Les conséquences sur le secteur bancaire

De on côté,  la banque UBS met en garde les investisseurs. Le numéro un bancaire helvétique leur recommande de limiter leurs engagements dans le pays, l'agitation sur les marchés financiers pouvant rester de mise ces prochains mois, face à l'incertitude politique. Il faudra compter sur la volatilité des marchés tant que le processus de sortie de la Grande-Bretagne de l'Union européenne (UE) ne se concrétise pas, explique mercredi UBS.

Par ailleurs, le superviseur bancaire allemand Bafin a fait savoir mardi qu'il avait reçu plus de 45 demandes d'établissements étrangers en vue d'une présence en Allemagne, à l'heure où le Brexit est dans sa dernière ligne droite.
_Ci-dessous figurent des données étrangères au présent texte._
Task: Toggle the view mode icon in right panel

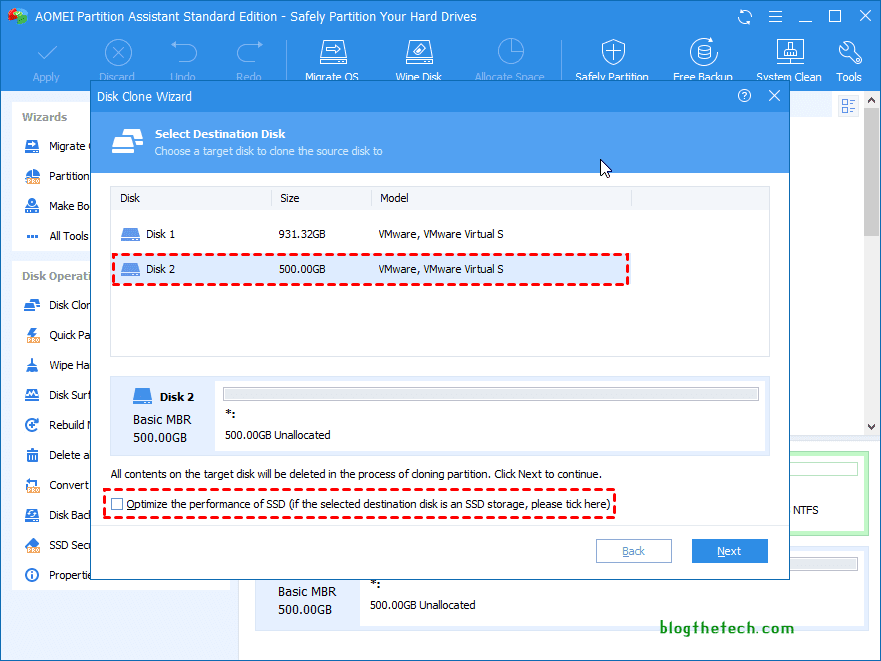Action: pos(849,106)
Selon lui, cette forte demande atteste «en toute modestie» de la «confiance» de ces établissements dans le travail de BaFin, qui s'active depuis début 2017 pour aider les acteurs internationaux intéressés par une implantation en Allemagne.
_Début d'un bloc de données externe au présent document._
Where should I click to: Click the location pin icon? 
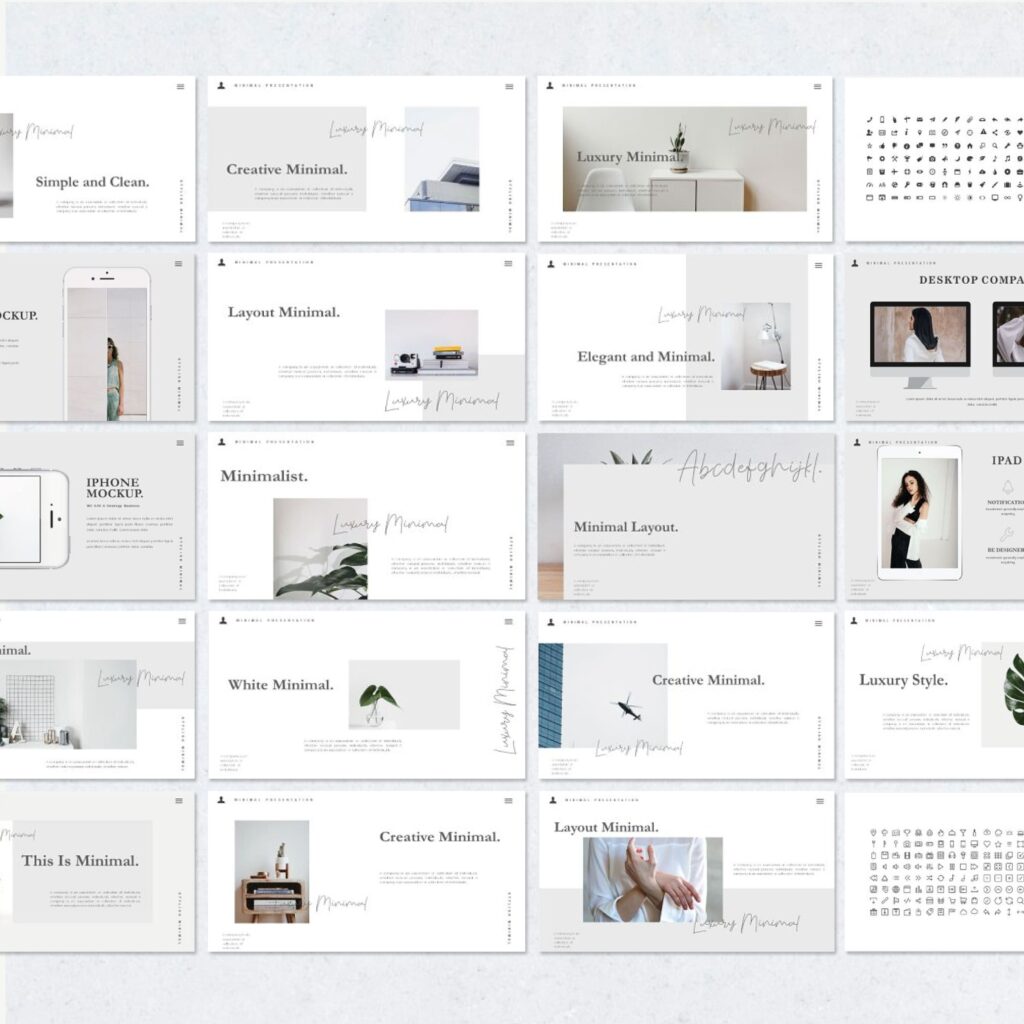(919, 132)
Dans l'échantillon, environ une vingtaine de grandes banques internationales ont fait part de leur intérêt pour «Mainhattan», surnom donné au quartier financier francfortois, dont les poids lourds américains Morgan Stanley, Citigroup ou Goldman Sachs, mais aussi dernièrement la banque libanaise Bank of Beirut, a appris l'AFP auprès d'une source officielle. Ces acteurs pourraient en tout représenter environ 5000 emplois localisés essentiellement à Francfort, et pour une petite partie à Düsseldorf ou Berlin, selon la même source.